空気中の塩素漂白剤の蒸気が 3〜6 ppm に達すると、目が刺激されます。15 ppm 程度になると鼻や喉の刺激を感じ、皮膚に直接触れると炎症が起こります。4 ppm 以上を摂取すると吐き気、嘔吐、喉や胃の刺激が現れます。30 ppm を吸入すると、嘔吐・胸痛・咳・肺水腫・呼吸困難など重篤な症状が出ます。30 ppm 以上の塩素ガスに短時間でも曝露すると致命的になる可能性があり、430 ppm を 30 分間吸入すれば死亡します。

アンモニアとの混合

塩素漂白剤とアンモニアが混ざると、有毒な塩素ガスが発生します。
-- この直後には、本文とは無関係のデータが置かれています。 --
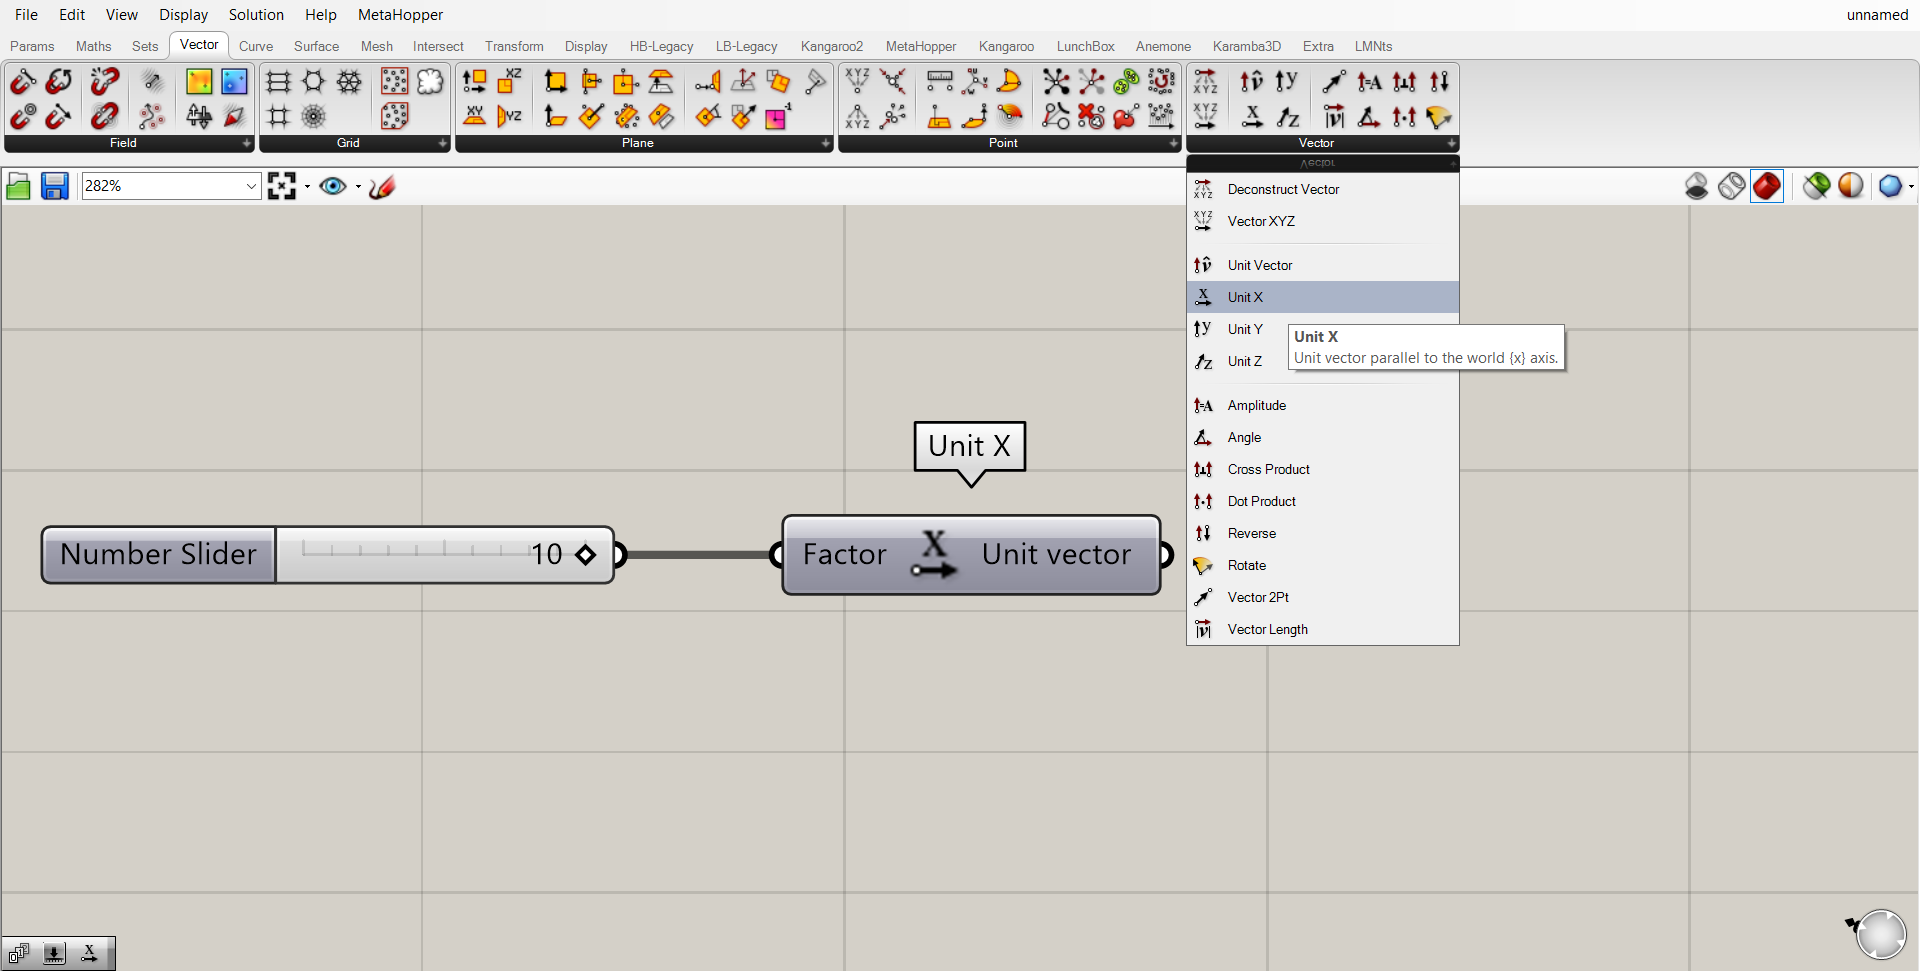Screen dimensions: 1920x971
Task: Click the Save document icon
Action: (54, 186)
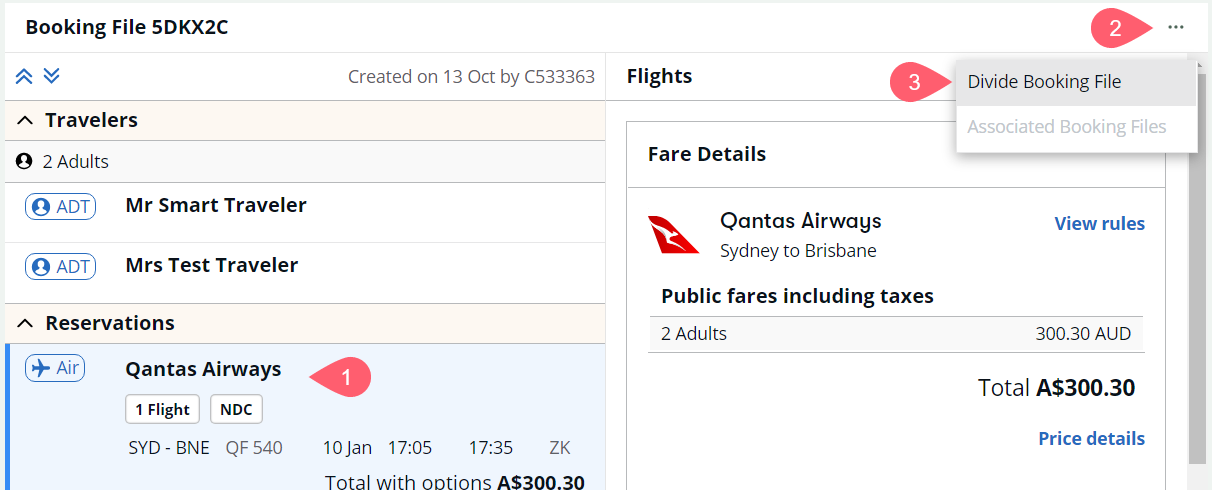
Task: Collapse the Reservations section
Action: click(26, 323)
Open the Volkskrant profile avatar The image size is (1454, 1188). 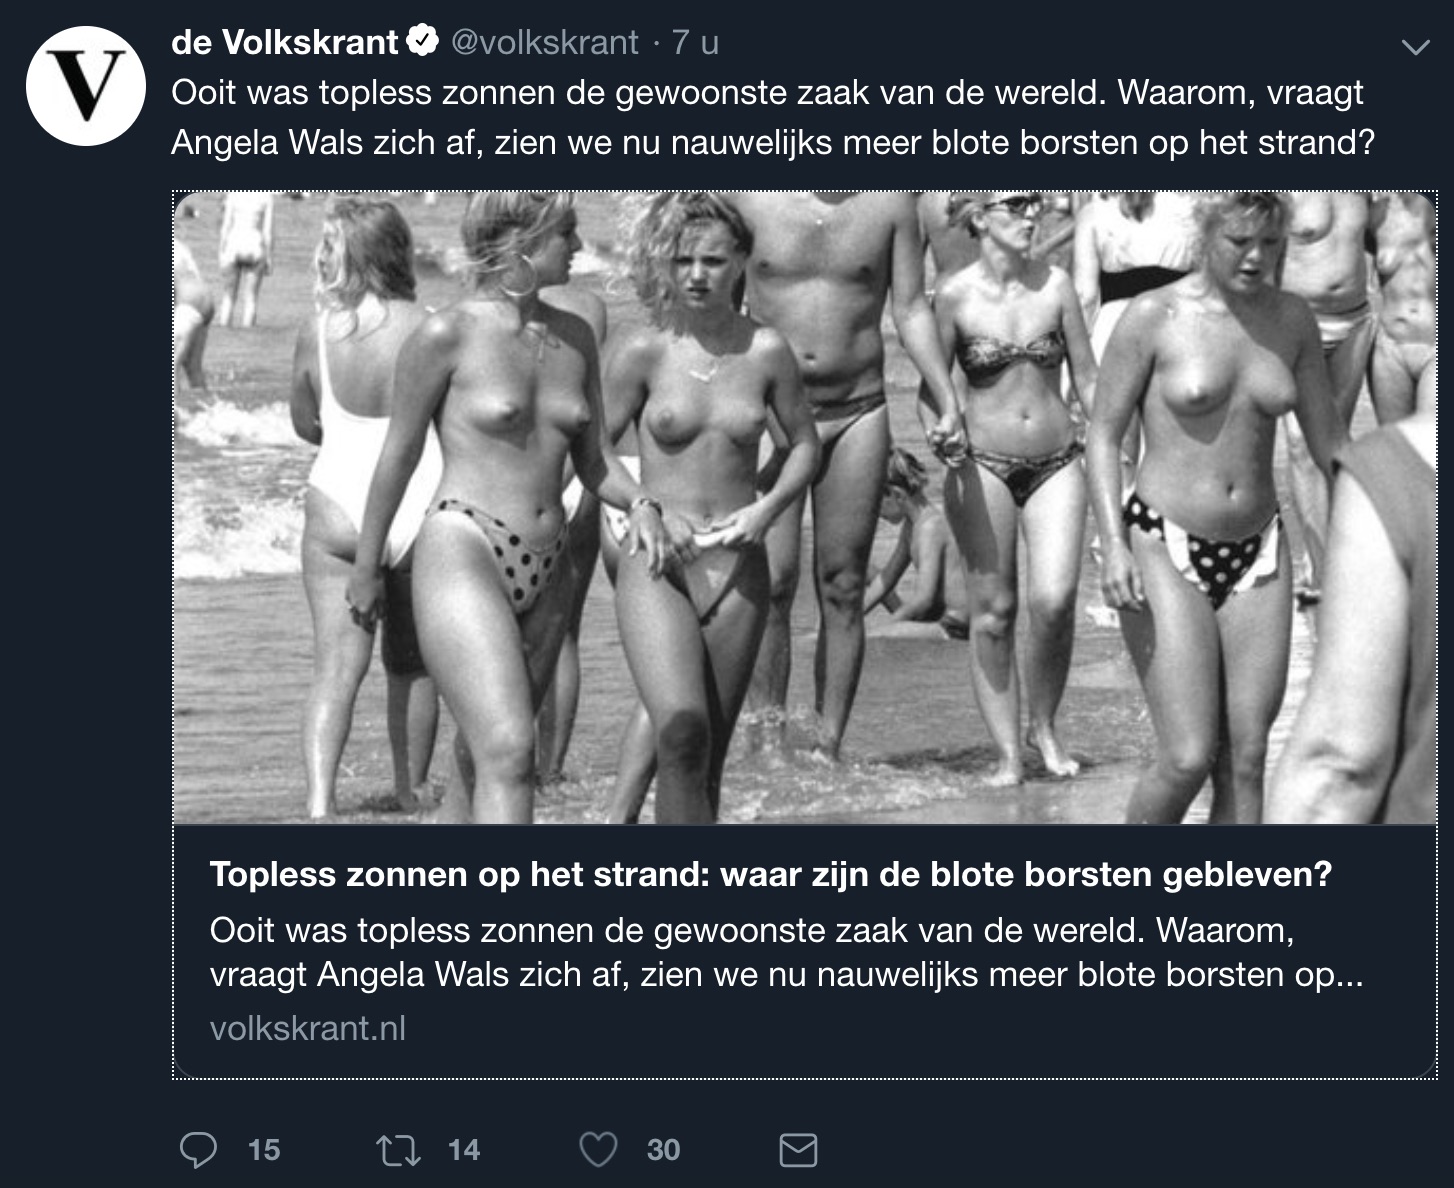tap(86, 85)
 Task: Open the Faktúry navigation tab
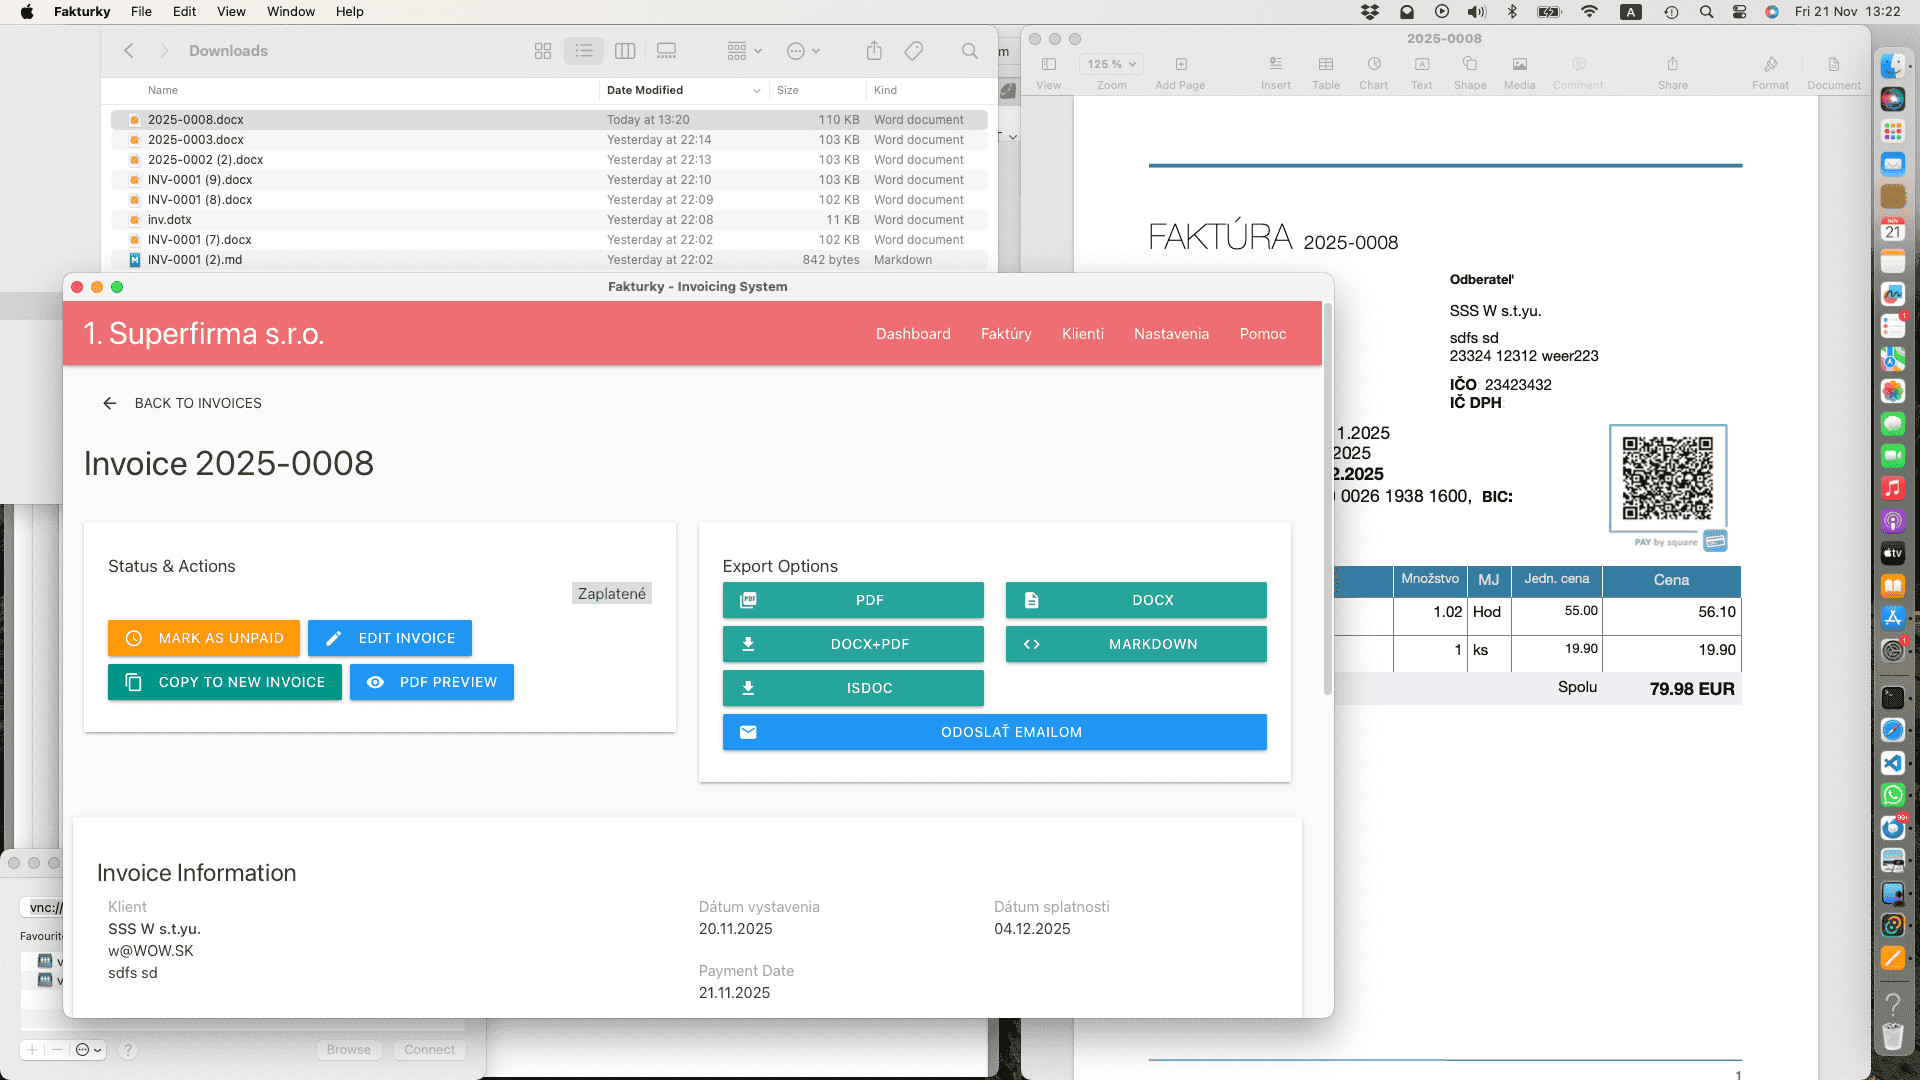click(x=1006, y=334)
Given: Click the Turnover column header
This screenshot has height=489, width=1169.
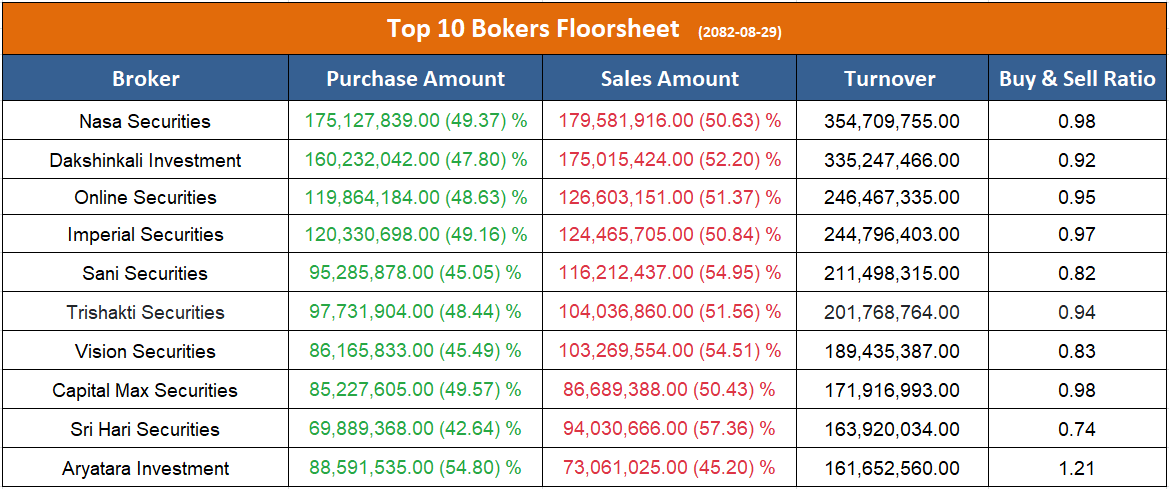Looking at the screenshot, I should pyautogui.click(x=890, y=79).
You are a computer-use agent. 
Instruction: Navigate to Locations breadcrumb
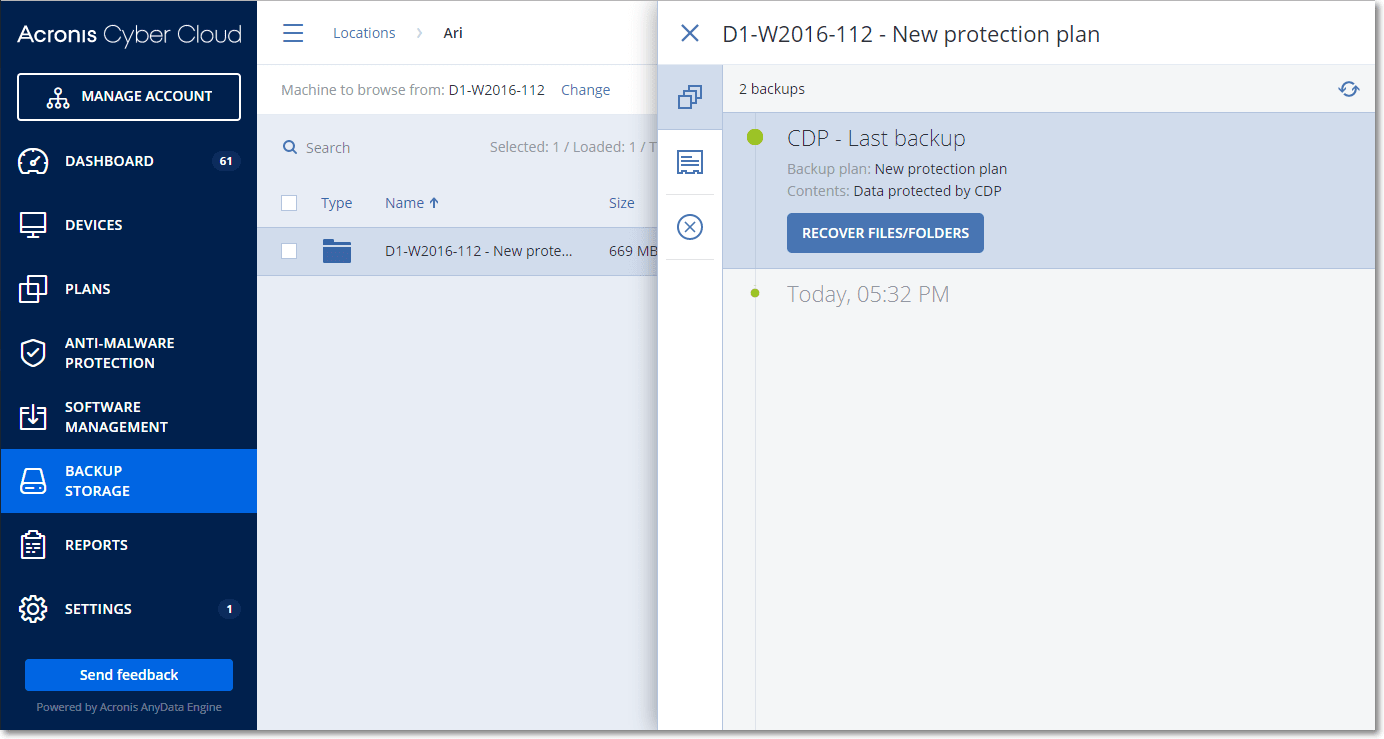point(364,32)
塩素ガスは鼻腔・気管支・肺の細胞を損傷し、強い刺激と呼吸困難を引き起こします。さらに、アンモニアと塩素が反応すると四塩化窒素(NCl₄)という非常に毒性が高く、爆発性もある物質が生成されます。酸性の洗浄剤(酢、排水口クリーナー、研磨剤など)と混合した場合も塩素ガスが発生するため、家庭内での保管と使用は十分に注意し、混合は絶対に避けてください。

長期・低濃度曝露

数年にわたって塩素漂白剤の蒸気に低濃度で曝露し続けると、肺疾患や歯のエナメル質腐食などの健康障害が蓄積します。特に呼吸器系に疾患がある人、喫煙者、喘息などの呼吸障害を持つ人は塩素に対して感受性が高く、症状が悪化しやすいです。